- Takie rozwiązanie wprowadzamy, aby odkorkować Powiśle - tłumaczył na konferencji autor pomysłu Janusz Galas (56 l.), miejski inżynier ruchu. A jak teraz jeździć? Kierowcy wjadą na bulwary tuż za mostem Poniatowskiego, przejadą przez teren budowy stacji metra Powiśle i wyjadą na Wisłostradę na wysokości ulicy Karowej.
Natomiast kierowcy jadący w drugim kierunku pojadą objazdem przez Wybrzeże Kościuszkowskie, którym teraz jeździ się na północ.

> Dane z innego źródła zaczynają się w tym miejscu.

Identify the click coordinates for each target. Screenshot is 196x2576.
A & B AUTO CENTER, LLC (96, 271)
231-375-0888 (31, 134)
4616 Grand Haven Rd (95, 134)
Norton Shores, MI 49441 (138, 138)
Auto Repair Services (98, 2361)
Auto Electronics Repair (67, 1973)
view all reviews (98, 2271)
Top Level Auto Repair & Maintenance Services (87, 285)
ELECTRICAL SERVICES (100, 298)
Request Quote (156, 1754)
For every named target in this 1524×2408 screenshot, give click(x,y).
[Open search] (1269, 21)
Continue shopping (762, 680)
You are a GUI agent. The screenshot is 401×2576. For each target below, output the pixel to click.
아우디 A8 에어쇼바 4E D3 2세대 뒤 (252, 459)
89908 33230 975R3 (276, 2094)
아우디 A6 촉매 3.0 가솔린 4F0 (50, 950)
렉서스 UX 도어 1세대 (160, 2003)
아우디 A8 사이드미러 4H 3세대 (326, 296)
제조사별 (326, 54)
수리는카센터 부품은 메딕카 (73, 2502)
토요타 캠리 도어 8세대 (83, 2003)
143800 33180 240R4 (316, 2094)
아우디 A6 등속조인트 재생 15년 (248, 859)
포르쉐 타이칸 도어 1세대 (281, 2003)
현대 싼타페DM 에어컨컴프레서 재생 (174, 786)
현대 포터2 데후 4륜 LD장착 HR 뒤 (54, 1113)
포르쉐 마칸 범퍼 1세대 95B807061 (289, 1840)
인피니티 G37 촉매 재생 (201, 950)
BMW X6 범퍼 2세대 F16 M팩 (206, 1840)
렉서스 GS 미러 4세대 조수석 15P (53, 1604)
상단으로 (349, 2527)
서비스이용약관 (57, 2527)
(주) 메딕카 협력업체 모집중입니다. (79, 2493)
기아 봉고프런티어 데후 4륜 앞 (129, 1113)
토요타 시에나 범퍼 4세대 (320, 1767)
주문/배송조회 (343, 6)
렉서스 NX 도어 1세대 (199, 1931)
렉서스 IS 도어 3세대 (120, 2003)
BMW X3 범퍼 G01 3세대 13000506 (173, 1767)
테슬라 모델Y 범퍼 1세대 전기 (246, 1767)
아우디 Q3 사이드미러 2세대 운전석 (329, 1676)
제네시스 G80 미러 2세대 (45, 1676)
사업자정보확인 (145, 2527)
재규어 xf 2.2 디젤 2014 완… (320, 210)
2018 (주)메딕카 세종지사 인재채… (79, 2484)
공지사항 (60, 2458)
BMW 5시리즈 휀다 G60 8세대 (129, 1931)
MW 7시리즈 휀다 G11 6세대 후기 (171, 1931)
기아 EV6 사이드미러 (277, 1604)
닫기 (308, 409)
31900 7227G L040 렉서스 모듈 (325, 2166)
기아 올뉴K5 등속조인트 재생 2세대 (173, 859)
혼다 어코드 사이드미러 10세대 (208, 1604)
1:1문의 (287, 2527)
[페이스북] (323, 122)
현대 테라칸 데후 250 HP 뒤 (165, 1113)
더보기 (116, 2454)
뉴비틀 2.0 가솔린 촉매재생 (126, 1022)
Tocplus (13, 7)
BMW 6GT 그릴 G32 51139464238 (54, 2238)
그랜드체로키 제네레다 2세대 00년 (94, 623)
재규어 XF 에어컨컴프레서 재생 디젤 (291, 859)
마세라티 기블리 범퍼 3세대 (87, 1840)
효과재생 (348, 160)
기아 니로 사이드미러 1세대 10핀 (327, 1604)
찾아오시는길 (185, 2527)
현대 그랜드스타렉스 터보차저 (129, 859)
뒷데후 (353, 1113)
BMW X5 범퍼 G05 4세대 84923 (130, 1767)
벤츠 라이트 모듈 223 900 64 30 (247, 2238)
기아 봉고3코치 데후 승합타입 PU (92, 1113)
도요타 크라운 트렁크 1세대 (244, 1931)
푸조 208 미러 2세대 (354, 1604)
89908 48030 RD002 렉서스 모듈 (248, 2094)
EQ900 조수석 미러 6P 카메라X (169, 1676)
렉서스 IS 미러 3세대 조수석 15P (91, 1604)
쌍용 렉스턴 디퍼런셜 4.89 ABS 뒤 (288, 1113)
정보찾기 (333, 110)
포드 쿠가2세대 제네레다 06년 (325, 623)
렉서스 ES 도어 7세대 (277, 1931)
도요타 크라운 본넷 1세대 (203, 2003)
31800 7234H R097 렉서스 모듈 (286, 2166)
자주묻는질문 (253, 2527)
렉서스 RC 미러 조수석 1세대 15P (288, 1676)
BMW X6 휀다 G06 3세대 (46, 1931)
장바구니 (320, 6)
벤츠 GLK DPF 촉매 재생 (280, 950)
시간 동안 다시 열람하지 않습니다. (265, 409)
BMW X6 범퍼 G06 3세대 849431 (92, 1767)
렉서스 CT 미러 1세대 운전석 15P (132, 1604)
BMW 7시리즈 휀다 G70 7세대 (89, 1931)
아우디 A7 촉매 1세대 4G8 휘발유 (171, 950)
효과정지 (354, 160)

W tym czasie czeka ich kilka niespodzianek, bo mimo że nie ma tu świateł, to są trzy przejścia dla pieszych: jedno przy moście Średnicowym, drugie przy Centrum Nauki Kopernik i trzecie kilkadziesiąt metrów dalej przy klubie Cud nad Wisłą.
Wczoraj ruch na bulwarach odbywał się powoli, ale płynnie. Nieświadomi piesi i rowerzyści często wchodzili na jezdnię. Na szczęście jest tu ograniczenie prędkości do 40 km/h. Ale co będzie w poniedziałek, kiedy po wakacjach do pracy ruszą tysiące warszawiaków?
- Dziś się okaże, jak taki objazd się sprawdza. Sam będę tu uważał - mówi Borys Braun-Walicki (31 l.), kierowca. Mimo iż budowniczowie metra w pocie czoła układali asfalt na brakującym odcinku bulwarów przy moście Świętokrzyskim, to takie rozwiązanie może nie wystarczyć. Powód? Wisłostradą w ciągu godziny w jednym kierunku przejeżdżało 3,5 tysiąca aut. Według inżyniera Galasa bulwarami z ograniczeniem do 40 km/h i tylko po dwóch pasach może przejechać blisko 3 tysiące aut na godzinę. Korki murowane!